Metadata-Version: 2.1
Name: parscival
Version: 0.7.0
Summary: modular framework for parsing, mapping and transforming STS data
Home-page: https://gitlab.com/cortext/cortext-methods/parscival
Author: Cristian Martinez, Lionel Villard
Author-email: nobody@nowhere.com
License: MIT
Project-URL: Source, https://gitlab.com/cortext/cortext-methods/parscival
Platform: any
Classifier: Development Status :: 3 - Alpha
Classifier: Programming Language :: Python
Requires-Python: >=3.9
Description-Content-Type: text/markdown; charset=UTF-8
License-File: LICENSE.txt
Requires-Dist: importlib-metadata==4.11.3; python_version < "3.8"
Requires-Dist: rich==10.16.1
Requires-Dist: parsimonious==0.10.0
Requires-Dist: pyyaml
Requires-Dist: klepto==0.2.1
Requires-Dist: h5py==3.11.0
Requires-Dist: jinja2==3.0.3
Requires-Dist: pysqlite3==0.5.2
Requires-Dist: pluginlib==0.9.0
Requires-Dist: python-dotenv==0.20.0
Requires-Dist: python-dateutil==2.8.2
Requires-Dist: pyquery==2.0.0
Requires-Dist: semver==3.0.2
Requires-Dist: chardet==5.2.0
Requires-Dist: psutil==5.9.8
Provides-Extra: testing
Requires-Dist: setuptools; extra == "testing"
Requires-Dist: pytest; extra == "testing"
Requires-Dist: pytest-cov; extra == "testing"

# Parscival
![Parscival](https://gitlab.com/cortext/cortext-methods/parscival/-/raw/master/docs/_static/logo.png)

## Description

Parscival is a modular framework for ingesting, parsing, mapping, curating,
validating and storing textual data. It is originally designed to
process STS inputs and export them to any arbitrary format.

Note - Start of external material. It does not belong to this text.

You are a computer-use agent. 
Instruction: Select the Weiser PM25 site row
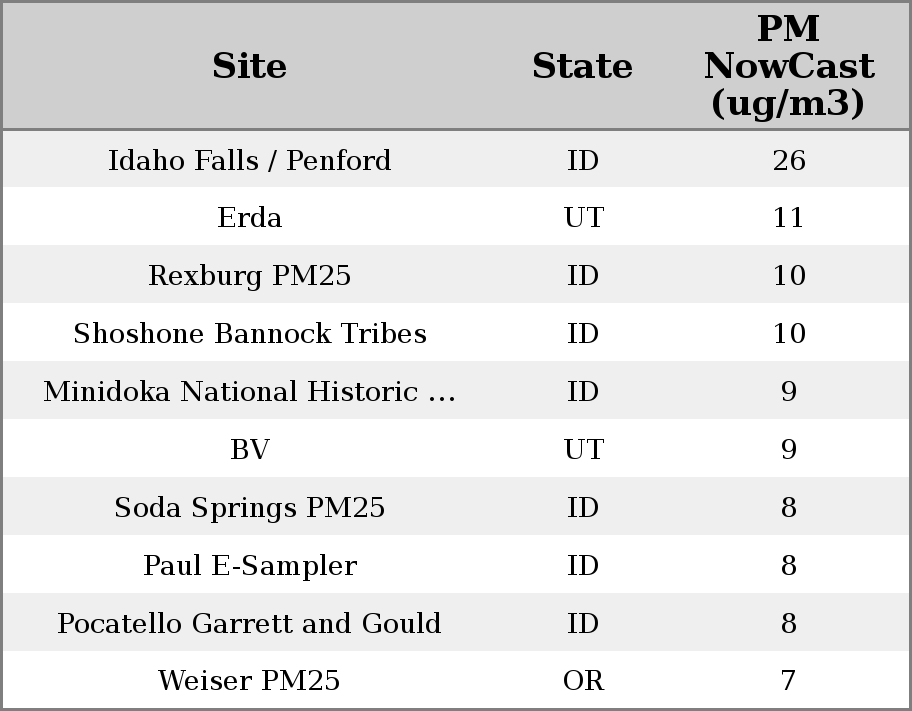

Data parsing and transforming is performed according to an experimental specification
described in a YAML file. For an example see [here](https://gitlab.com/cortext/cortext-methods/parscival/-/blob/master/src/parscival_specs/pubmed/pubmed-nbib.yaml).

The output data is saved by default using the
[HDF5](https://www.hdfgroup.org/solutions/hdf5/) binary data format. HDF5
is an open source file format that supports large, complex, heterogeneous data.
It is designed for fast I/O processing and storage.

To enable parallel (on-the-fly) access to the HDF5 data produced, Parscival
uses [klepto](https://github.com/uqfoundation/klepto), a python library that
provides fast and flexible access to large amounts of storage.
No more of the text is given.